Procedurally, this brings potential tax reform a step closer, although negotiations are far from over.

House Speaker Nancy Pelosi has been adamant that the House would not take a vote on the infrastructure package unless the Senate also passed the larger reconciliation bill. Further complicating this political calculation, a group of nine moderate House Democrats sent a letter to Speaker Pelosi on August 12 stating, “We will not consider voting for a budget resolution until the bipartisan Infrastructure Investment and Jobs Act passes the House and is signed into law.” This is a notable development given a narrow Democratic majority in the House, for which Speaker Pelosi cannot afford to lose more than three votes from her caucus.

The Senate remains evenly divided (50-50) between Republicans and Democrats, with Vice President Kamala Harris acting as the decisive tie-breaking vote. Moderate Democrats such as Joe Manchin of West Virginia and Kyrsten Sinema of Arizona pushed back at the estimated $3.5 trillion price tag and will thus wield considerable power in future negotiations. Shortly after the recent votes, Senator Manchin noted, “I have serious concerns about the grave consequences facing West Virginians and every American family if Congress decides to spend another $3.5 trillion.”

A policy expert recently remarked that the views of the Democratic party are not monolithic. The reality is Speaker Pelosi and Senate Majority Leader Chuck Schumer must strike a balance between progressive Democrats who view Congressional majorities, however slim, as an opportunity to pursue broader objectives and moderate Democrats who are wrestling with the cost of current proposals.

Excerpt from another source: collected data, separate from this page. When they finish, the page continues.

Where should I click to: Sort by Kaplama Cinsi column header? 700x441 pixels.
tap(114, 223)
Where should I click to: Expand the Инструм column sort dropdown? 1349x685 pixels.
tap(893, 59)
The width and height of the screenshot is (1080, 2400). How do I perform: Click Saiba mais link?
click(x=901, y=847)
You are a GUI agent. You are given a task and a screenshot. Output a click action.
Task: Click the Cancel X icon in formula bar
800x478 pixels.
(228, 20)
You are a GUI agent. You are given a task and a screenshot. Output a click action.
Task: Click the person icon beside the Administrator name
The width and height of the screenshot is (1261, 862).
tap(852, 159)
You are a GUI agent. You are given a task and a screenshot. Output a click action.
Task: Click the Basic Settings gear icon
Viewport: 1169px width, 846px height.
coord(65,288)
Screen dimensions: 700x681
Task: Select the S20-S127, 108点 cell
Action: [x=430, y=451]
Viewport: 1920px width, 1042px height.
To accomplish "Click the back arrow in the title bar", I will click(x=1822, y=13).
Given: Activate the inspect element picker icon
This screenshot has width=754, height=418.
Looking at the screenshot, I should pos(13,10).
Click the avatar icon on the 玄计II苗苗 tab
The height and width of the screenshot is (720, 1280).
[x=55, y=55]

Will the tax proposals in the upcoming reconciliation bill differ from those outlined earlier this year in the American Jobs Plan and American Families Plan?

It is simply too early to say, as a future reconciliation bill could choose to include, amend, or entirely reject past proposals.

Currently, the consensus view is that tax proposals outlined this past spring (captured below) are likely to be revised, if included, in future tax legislation:

Congress is currently in session; how does that impact the timeline for legislation?

The House was scheduled to be on recess until September 20, 2021, although Speaker Pelosi and Majority Leader Steny Hoyer announced the chamber will be back in session the week of August 23, 2021, to consider the Senate-approved budget resolution. House Democrats ended talks early August 24th without a deal on passing the Senate’s budget resolution. Negotiations will resume.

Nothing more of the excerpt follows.